Some plants are readily pulled from the loose soil. The invasive Russian thistle aka: tumbleweed, mustard, edible sages... But soil that loose holds other secrets. Sometimes removing a single twelve inch high plant will bring the three cubic yards of soil you are standing on down the slope in a landslide. Other times removing vegetation uncovers unexploded munitions from the Navy's early aircraft training, or and occasional piece of aircraft aluminum. Usually not bigger than your hand, but on occasion, strips feet long. The aluminum twisted, stretched, charred and shredded in whatever fiery crash left the relic in the soil. Because of the dangers in accessing the steep slopes the normal buildup of human detritus is curtailed. The odd beer can might make it down the slope if the can was full enough when tossed.
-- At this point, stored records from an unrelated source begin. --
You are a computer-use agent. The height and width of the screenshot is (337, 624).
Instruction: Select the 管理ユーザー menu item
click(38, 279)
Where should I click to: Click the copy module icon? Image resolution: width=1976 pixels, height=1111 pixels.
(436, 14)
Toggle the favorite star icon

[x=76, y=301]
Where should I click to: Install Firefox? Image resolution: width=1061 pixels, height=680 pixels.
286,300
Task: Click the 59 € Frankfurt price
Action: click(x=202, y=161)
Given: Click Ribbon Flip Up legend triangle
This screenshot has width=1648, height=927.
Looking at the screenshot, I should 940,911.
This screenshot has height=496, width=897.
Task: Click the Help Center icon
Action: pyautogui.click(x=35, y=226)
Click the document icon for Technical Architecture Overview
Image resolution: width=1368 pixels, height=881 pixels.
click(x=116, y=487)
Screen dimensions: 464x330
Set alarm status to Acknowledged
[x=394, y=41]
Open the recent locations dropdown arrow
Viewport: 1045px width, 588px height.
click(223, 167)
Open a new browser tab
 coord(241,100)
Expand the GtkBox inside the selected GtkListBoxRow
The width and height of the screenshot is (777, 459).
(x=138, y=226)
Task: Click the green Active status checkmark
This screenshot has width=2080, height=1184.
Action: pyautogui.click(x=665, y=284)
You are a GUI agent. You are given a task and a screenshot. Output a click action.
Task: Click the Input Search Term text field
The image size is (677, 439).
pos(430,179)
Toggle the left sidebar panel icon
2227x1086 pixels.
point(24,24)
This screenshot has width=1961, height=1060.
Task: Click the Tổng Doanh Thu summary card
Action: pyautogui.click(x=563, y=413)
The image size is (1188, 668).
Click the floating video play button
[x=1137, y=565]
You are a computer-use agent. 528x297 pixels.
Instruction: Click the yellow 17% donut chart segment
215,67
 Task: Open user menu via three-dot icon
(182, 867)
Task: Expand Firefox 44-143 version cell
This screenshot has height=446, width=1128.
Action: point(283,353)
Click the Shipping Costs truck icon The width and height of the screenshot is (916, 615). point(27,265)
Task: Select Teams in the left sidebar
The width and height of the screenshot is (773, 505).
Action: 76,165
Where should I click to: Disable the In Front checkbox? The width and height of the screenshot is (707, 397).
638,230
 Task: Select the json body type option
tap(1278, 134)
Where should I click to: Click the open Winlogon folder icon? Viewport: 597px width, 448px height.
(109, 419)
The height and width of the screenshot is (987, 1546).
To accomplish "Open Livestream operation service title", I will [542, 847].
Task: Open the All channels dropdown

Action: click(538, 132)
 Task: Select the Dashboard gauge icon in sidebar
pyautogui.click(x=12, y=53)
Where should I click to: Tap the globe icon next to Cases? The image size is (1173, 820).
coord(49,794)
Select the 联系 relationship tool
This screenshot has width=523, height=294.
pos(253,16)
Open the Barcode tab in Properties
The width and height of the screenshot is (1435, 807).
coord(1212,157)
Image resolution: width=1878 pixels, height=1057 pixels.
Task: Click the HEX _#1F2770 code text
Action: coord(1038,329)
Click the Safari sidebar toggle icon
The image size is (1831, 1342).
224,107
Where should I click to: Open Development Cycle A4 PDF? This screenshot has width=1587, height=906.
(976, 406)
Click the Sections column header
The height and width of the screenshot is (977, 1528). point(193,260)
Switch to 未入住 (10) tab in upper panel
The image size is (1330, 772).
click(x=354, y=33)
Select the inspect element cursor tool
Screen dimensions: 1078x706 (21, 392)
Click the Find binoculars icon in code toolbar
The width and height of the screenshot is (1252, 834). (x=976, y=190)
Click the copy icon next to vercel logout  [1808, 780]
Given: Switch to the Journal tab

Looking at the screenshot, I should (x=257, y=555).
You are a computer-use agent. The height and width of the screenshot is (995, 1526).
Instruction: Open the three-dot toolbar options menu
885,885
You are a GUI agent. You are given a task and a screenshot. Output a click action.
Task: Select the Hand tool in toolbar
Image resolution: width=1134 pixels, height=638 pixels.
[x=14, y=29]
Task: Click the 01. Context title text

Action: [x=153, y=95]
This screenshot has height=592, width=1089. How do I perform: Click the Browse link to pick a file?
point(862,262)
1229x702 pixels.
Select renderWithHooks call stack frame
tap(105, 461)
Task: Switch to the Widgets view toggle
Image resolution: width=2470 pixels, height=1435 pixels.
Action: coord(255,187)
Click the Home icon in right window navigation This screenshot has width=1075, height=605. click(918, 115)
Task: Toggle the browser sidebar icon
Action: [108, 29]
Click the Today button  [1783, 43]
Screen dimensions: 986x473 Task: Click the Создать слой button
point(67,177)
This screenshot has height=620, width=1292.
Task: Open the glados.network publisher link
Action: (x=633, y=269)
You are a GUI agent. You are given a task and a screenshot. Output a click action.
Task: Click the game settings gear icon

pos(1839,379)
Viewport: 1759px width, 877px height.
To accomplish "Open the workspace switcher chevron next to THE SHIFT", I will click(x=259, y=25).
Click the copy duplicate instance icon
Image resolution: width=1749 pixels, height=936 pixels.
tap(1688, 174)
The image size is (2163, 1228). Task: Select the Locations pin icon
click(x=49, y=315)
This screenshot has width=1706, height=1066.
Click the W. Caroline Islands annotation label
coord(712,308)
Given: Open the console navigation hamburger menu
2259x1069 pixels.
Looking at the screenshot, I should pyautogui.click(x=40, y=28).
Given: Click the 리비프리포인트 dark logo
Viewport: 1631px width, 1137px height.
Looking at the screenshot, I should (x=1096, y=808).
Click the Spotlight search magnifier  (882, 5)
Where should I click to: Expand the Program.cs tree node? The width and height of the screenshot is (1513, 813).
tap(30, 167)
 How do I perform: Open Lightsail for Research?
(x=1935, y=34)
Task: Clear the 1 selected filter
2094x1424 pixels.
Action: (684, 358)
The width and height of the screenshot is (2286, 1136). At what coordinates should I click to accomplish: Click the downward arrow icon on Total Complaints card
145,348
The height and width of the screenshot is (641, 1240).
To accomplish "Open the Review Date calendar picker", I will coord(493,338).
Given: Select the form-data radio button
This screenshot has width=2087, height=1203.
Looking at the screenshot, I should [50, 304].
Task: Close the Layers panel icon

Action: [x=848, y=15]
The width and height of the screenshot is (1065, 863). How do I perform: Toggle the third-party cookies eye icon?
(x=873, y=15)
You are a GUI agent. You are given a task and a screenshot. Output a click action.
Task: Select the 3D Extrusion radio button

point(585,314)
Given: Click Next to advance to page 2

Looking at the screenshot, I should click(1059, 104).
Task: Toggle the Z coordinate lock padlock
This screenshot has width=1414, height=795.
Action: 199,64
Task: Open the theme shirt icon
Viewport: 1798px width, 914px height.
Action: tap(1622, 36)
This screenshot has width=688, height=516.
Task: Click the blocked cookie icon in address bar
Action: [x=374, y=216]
The convective winds keep the lighter cans from floating too far.
The occasional automobile could be found hidden on the slopes as well. Salvageable parts stripped from the carcass years ago. Usually with the plants intertwined with the slowly rusting steel. Most wedged into small canyons keeping them from progressing further down the slope. Any attempt to remove them is fraught with danger. The cable truck above could very well join the automotive carcass on the slope if the earth decides the weight is too much to bear. Pulling the wreck from the bottom of the slope will bring not only a mangled steel pinball upon the pullers and all below but rocks and soil dislodged from its travels. So the only time a discovery goes beyond the homeowner is when the fire department is called to pick up the Navy's explosive trash.
After cutting away and removing the smaller branches with hand tools. A chainsaw is lowered down on a rope and the plant is taken down to its base. Some clients want the roots removed as well but that is discouraged with larger growths due to the size of their root system and fragility of the slopes.
Once the larger bushes are cut down their branches need to be removed. Bundling them with ropes into mats up to three hundred pounds they are drug up the slope hand over hand. Sometimes a come along is used if the slope is too steep and slide prone. Into the truck they go. After the larger shrubs are cleared there still is the issue of groundcover, hoes and mattocks to scrape all vegetation down to the dirt. The resulting chaff stuffed into trash cans dangled down the slope on a line to remove it from the fire break. And into the truck that goes.
But now the homeowner has uncovered soil completely around property prone to erosion. Iceplant is a succulent that grows well in Southern California, taking in the morning humidity through osmosis and the preference for spreading out along slopes makes them ideal for groundcover where mortals fear to tread. So either handfuls of starters are simply snapped from existing plants in their yard or they are procured commercially. Installation is easy. Poke a hole, insert the open end of the plant into the dirt. Water them about once a week till they take off. Growth is inevitable, and attrition is parable to transplanting potted plants. But they inhibit regrowth of plants subject to incineration. And their natural moistness make them themselves resistant to fire.
For those unfamiliar with the area. There is video of fire in chaparral:
When you hear of crews making fire breaks or trying to surround a fire what I described above is what they are doing. But with no breaks, in heavy clothing and with flames a hundred feet high racing toward them at hundreds of miles an hour. They are true heroes.